Alannah slid open her wardrobe doors. ‘This is the vintage side,’ she said, analysing the spoils. ‘As in, vintage Dall. You might recognise some of these.’
Rose moaned. ‘Really? Oh my god.’
‘Those that didn’t get ripped to bits,’ said Alannah wistfully. Ditching subtlety, I snaked around the edge of the bed to the wardrobe. I could tell Rose was already mentally cocking her leg over the best bits.
‘This is beautiful,’ Rose cooed, pouncing on a lace hem like a seagull on a chip. ‘You can’t want to loan me this, surely?’
‘That’s Galliano,’ said Alannah. ‘As if I could still fit into that.’
I tugged out an original Katharine Hamnett ‘No War’ T-shirt that our aunt wore on the cover of ID. Rose tutted as the hanger snagged at the black Lycra dress she was stroking.
‘Now—Mickiewicz,’ Alannah said, skittling the hangers to the left. She paused to consider a pair of gold pants. ‘Don’t let him typecast you. No cover versions. No single out without an album behind it—you don’t want them “testing the water” and making fools of you. And no agreeing to anything until you’ve talked to my lawyer.’
She pulled out a black corset dress. ‘Thierry Mugler. Rose, you wear this.

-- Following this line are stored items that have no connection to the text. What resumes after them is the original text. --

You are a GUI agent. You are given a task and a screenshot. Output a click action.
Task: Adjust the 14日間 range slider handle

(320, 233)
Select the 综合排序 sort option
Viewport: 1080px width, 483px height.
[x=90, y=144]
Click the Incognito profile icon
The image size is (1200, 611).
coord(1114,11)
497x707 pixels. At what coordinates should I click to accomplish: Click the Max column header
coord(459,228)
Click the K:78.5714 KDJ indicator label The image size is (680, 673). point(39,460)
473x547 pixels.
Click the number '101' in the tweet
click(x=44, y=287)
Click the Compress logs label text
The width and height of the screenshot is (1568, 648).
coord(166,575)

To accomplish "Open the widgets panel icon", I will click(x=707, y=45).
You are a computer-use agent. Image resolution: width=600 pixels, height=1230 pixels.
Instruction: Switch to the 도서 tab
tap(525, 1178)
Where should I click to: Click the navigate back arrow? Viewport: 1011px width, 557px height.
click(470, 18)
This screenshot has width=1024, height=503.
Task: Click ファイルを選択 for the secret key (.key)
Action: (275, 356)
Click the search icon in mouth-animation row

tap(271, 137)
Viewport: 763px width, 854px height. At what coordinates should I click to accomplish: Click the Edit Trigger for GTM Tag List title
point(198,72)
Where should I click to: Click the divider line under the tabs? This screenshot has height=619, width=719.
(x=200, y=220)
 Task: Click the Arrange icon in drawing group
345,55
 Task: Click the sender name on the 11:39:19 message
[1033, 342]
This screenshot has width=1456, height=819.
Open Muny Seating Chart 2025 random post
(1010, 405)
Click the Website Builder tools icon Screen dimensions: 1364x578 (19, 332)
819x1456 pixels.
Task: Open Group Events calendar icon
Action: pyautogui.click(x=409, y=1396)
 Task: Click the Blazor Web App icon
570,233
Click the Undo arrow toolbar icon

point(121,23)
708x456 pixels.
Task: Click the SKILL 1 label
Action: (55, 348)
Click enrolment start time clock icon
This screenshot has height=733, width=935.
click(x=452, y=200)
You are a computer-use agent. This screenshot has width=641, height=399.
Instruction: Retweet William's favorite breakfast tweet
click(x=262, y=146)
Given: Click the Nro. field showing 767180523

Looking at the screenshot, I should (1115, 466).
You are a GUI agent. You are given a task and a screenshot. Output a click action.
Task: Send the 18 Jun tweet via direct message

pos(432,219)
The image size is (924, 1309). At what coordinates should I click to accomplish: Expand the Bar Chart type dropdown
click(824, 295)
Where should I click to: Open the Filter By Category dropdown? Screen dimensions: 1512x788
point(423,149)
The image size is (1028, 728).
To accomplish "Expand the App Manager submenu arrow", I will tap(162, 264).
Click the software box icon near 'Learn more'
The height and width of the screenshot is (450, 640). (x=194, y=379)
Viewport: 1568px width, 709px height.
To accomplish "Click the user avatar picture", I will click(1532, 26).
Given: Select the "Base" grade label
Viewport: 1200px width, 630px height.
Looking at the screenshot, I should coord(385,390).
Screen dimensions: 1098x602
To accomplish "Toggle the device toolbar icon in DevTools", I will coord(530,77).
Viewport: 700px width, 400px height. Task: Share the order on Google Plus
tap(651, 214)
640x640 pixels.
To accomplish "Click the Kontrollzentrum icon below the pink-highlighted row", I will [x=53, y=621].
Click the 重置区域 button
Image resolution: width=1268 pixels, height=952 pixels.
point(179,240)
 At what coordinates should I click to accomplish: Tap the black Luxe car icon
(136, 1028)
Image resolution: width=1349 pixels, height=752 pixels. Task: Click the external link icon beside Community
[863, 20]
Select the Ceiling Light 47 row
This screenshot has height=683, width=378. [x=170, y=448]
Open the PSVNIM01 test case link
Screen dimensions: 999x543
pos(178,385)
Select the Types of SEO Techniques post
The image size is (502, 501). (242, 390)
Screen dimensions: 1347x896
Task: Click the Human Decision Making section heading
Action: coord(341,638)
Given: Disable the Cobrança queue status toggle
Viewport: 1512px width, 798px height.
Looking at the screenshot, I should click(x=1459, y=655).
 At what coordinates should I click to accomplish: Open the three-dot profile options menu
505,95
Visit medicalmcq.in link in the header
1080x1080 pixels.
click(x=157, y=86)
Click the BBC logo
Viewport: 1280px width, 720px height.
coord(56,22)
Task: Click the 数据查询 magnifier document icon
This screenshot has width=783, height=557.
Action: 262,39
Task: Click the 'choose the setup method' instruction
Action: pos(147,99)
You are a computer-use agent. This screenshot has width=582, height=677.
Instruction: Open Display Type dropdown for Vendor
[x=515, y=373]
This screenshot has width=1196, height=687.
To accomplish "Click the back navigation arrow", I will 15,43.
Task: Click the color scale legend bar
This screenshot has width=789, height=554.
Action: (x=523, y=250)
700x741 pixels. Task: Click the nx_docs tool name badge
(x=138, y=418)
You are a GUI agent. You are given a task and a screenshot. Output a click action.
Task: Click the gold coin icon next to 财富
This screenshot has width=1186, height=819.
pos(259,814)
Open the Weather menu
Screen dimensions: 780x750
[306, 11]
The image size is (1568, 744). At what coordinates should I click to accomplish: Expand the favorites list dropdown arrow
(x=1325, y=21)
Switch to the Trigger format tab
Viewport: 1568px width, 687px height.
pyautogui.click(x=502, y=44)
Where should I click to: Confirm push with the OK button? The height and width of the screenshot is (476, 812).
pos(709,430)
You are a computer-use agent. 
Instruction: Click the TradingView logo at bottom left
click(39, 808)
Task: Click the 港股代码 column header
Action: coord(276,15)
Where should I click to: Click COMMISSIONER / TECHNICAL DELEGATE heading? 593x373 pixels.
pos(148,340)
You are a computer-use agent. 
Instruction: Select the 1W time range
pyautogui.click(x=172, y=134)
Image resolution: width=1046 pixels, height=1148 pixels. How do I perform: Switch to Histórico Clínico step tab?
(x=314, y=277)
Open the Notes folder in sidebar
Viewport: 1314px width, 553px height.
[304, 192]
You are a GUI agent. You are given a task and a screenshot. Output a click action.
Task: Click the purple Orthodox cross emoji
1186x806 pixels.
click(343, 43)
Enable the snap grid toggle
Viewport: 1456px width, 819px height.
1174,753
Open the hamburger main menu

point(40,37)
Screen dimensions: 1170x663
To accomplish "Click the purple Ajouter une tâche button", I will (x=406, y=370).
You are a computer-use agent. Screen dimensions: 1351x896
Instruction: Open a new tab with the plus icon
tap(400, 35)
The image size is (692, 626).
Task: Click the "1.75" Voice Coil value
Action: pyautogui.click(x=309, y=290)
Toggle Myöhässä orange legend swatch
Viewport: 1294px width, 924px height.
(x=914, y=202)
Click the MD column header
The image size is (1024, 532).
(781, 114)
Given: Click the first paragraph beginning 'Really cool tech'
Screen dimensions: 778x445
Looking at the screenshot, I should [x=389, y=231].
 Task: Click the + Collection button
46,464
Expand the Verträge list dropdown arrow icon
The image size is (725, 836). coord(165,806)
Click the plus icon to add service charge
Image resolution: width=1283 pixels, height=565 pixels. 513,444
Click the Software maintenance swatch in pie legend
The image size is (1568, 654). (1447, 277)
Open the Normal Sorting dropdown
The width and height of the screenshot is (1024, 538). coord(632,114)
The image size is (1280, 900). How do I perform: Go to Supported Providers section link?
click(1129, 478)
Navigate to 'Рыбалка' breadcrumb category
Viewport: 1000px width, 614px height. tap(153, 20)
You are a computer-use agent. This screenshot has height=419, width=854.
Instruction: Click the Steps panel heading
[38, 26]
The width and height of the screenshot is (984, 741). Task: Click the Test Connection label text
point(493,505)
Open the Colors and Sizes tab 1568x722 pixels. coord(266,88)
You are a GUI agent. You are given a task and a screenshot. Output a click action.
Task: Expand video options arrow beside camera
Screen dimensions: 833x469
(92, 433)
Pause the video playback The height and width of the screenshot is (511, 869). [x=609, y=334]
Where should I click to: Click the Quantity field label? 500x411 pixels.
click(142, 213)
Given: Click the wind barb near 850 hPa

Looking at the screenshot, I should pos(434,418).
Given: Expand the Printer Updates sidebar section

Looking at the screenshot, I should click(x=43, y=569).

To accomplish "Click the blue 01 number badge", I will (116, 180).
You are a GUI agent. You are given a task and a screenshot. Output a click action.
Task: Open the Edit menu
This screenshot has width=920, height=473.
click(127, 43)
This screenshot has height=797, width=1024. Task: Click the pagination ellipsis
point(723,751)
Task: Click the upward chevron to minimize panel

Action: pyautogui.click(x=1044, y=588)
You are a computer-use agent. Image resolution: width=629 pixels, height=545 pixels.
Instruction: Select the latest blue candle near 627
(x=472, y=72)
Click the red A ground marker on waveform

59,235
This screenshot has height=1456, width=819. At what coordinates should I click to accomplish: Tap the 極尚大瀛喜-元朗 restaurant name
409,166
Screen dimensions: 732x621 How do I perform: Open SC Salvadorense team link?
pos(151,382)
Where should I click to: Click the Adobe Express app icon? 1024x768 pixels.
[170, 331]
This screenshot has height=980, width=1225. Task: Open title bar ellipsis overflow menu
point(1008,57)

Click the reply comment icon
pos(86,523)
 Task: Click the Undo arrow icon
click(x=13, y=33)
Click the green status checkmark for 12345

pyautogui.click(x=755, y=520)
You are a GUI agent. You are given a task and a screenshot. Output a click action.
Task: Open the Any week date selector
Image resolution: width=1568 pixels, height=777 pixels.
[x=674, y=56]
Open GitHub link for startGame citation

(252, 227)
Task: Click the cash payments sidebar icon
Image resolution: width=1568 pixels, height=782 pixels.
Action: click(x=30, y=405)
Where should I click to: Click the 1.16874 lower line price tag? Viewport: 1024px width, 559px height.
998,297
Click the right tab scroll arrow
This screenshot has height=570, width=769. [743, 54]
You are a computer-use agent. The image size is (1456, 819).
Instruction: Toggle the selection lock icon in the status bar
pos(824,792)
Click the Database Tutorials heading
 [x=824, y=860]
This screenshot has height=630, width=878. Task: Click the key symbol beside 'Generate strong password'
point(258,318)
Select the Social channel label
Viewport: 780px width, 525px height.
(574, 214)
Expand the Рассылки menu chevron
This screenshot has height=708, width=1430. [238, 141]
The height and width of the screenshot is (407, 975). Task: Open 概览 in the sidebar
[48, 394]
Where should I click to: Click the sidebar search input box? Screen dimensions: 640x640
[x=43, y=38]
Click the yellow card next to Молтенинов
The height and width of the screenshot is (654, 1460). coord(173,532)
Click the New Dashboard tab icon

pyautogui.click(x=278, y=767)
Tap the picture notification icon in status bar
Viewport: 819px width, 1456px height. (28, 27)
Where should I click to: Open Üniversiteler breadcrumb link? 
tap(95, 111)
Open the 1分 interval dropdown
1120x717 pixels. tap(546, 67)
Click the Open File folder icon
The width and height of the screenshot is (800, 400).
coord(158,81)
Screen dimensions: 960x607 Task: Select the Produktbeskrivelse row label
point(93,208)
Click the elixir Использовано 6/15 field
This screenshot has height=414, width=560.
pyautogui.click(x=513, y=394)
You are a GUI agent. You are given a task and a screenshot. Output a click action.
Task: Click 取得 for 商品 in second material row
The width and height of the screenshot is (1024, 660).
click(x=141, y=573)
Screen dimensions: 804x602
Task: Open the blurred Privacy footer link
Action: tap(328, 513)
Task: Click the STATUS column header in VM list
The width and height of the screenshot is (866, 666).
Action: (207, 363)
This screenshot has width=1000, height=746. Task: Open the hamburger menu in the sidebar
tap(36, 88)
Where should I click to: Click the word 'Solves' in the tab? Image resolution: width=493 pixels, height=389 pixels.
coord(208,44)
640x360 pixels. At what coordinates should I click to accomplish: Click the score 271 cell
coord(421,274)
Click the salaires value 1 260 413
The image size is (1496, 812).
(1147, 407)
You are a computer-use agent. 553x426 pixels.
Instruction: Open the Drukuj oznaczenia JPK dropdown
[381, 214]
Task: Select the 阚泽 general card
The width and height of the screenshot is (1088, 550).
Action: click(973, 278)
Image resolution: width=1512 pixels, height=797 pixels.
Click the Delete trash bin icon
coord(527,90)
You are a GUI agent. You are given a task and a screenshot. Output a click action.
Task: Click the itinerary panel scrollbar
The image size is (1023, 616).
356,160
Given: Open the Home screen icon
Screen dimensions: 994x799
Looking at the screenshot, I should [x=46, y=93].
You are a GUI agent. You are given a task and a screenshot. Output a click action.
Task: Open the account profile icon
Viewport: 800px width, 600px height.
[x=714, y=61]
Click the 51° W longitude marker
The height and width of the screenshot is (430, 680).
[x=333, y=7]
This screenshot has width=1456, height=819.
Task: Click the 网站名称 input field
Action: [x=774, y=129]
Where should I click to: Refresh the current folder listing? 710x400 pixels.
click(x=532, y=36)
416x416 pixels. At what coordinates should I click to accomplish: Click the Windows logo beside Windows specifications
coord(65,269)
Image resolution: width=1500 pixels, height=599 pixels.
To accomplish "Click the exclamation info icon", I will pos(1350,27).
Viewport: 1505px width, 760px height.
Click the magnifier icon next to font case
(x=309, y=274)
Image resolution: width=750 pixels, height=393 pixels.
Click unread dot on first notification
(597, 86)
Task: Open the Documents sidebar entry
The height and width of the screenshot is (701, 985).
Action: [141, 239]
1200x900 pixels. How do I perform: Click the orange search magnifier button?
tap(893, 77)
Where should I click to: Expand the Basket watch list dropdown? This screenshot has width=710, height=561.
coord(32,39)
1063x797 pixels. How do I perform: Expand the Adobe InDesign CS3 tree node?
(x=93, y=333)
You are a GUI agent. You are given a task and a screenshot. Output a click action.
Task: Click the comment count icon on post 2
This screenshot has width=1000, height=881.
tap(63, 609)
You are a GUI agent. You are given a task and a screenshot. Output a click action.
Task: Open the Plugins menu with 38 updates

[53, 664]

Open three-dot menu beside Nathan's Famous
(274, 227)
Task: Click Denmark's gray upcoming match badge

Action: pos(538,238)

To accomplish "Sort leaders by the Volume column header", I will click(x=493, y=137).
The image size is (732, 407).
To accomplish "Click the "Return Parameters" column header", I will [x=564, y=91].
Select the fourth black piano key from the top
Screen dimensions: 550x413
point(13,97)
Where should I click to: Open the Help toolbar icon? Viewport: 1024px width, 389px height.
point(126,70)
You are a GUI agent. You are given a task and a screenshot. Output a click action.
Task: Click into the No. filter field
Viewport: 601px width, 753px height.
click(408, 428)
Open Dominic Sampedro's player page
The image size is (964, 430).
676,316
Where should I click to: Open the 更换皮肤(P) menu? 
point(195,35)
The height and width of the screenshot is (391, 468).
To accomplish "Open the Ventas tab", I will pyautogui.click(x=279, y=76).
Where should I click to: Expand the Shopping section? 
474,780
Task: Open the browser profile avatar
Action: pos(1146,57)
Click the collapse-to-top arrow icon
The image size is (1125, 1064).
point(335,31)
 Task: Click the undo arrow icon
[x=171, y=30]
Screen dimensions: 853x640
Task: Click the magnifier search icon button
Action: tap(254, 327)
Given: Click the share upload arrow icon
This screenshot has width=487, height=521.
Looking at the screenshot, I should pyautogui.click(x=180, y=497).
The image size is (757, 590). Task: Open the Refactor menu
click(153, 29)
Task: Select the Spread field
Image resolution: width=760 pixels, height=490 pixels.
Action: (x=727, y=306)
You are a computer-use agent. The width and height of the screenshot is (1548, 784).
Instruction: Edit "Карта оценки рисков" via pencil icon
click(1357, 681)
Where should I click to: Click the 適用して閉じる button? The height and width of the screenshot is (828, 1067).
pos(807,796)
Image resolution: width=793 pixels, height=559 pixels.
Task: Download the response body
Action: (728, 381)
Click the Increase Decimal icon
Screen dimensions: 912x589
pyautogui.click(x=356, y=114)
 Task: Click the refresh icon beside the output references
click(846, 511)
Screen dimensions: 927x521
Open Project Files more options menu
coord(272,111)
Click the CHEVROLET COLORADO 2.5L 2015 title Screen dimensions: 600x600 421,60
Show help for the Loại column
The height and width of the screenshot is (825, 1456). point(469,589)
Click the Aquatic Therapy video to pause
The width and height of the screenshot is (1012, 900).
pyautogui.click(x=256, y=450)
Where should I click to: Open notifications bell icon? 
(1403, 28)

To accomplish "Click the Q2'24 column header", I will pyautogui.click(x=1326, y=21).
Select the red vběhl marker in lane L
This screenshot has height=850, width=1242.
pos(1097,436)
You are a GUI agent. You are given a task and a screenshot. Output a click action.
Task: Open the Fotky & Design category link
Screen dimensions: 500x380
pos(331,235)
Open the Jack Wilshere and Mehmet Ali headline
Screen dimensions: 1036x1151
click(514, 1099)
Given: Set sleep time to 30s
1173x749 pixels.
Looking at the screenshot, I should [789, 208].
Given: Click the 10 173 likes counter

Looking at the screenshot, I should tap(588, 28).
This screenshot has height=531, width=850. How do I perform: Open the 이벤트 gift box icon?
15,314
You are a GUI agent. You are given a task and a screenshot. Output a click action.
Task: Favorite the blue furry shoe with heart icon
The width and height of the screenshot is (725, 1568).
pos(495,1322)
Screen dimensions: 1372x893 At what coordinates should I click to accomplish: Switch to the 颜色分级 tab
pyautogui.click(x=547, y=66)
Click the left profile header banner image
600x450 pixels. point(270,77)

He likes this.’
The addition of a leather jacket for me saw Rose and I making peace over our winnings. We took in the region of three-hundred photographs all in all, so that we barely had time to make the trek back to the glittering mirage of the Gold Coast.
Alannah saw us off at the airport early that evening, parking the Toyota under a pandanus tree just a few metres from the terminal. You couldn’t do that in Sydney.
‘Good luck, girls. Give the old bastard my love,’ she said, looking stricken with emotion as she pressed an awkward kiss on each of us. ‘Tell him I’m watching him.’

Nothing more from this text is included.